I would like you to return all of the records exactly as they stand.

── Extracted information

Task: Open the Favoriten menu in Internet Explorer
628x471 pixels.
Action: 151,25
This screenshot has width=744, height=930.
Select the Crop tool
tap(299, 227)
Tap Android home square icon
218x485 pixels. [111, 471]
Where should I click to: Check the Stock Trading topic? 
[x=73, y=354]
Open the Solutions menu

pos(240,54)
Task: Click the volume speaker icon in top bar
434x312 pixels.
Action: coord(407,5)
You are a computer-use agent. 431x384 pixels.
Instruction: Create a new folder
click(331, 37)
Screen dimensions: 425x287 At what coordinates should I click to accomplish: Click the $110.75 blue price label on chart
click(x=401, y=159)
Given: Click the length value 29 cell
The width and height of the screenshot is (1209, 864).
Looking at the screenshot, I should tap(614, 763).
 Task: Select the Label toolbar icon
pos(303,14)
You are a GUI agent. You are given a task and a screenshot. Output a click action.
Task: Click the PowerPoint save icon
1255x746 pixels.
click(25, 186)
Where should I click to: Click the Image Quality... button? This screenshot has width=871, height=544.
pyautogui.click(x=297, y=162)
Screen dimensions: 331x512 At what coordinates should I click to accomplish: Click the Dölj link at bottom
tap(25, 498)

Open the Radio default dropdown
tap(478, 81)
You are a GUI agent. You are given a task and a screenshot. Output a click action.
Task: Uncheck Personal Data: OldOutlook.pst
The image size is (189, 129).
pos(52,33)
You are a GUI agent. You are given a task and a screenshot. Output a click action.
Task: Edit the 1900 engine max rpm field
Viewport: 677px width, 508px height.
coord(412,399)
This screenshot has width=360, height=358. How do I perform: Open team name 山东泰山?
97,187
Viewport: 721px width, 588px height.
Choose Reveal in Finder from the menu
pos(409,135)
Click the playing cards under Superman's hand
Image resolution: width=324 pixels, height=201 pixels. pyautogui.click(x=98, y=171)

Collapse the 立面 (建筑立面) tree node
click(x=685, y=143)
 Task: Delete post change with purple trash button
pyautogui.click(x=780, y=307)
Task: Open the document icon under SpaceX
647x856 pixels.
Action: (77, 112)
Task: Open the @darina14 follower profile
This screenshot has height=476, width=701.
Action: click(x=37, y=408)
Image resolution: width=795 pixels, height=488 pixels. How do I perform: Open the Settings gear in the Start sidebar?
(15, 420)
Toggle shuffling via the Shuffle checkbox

────

Written response:
Task: Open the Favoriten menu in Internet Explorer
628x471 pixels.
Action: 151,25
This screenshot has width=744, height=930.
Select the Crop tool
tap(299, 227)
Tap Android home square icon
218x485 pixels. [111, 471]
Where should I click to: Check the Stock Trading topic? 
[x=73, y=354]
Open the Solutions menu

pos(240,54)
Task: Click the volume speaker icon in top bar
434x312 pixels.
Action: coord(407,5)
You are a computer-use agent. 431x384 pixels.
Instruction: Create a new folder
click(331, 37)
Screen dimensions: 425x287 At what coordinates should I click to accomplish: Click the $110.75 blue price label on chart
click(x=401, y=159)
Given: Click the length value 29 cell
The width and height of the screenshot is (1209, 864).
Looking at the screenshot, I should tap(614, 763).
 Task: Select the Label toolbar icon
pos(303,14)
You are a GUI agent. You are given a task and a screenshot. Output a click action.
Task: Click the PowerPoint save icon
1255x746 pixels.
click(25, 186)
Where should I click to: Click the Image Quality... button? This screenshot has width=871, height=544.
pyautogui.click(x=297, y=162)
Screen dimensions: 331x512 At what coordinates should I click to accomplish: Click the Dölj link at bottom
tap(25, 498)

Open the Radio default dropdown
tap(478, 81)
You are a GUI agent. You are given a task and a screenshot. Output a click action.
Task: Uncheck Personal Data: OldOutlook.pst
The image size is (189, 129).
pos(52,33)
You are a GUI agent. You are given a task and a screenshot. Output a click action.
Task: Edit the 1900 engine max rpm field
Viewport: 677px width, 508px height.
coord(412,399)
This screenshot has width=360, height=358. How do I perform: Open team name 山东泰山?
97,187
Viewport: 721px width, 588px height.
Choose Reveal in Finder from the menu
pos(409,135)
Click the playing cards under Superman's hand
Image resolution: width=324 pixels, height=201 pixels. pyautogui.click(x=98, y=171)

Collapse the 立面 (建筑立面) tree node
click(x=685, y=143)
 Task: Delete post change with purple trash button
pyautogui.click(x=780, y=307)
Task: Open the document icon under SpaceX
647x856 pixels.
Action: (77, 112)
Task: Open the @darina14 follower profile
This screenshot has height=476, width=701.
Action: click(x=37, y=408)
Image resolution: width=795 pixels, height=488 pixels. How do I perform: Open the Settings gear in the Start sidebar?
(15, 420)
Toggle shuffling via the Shuffle checkbox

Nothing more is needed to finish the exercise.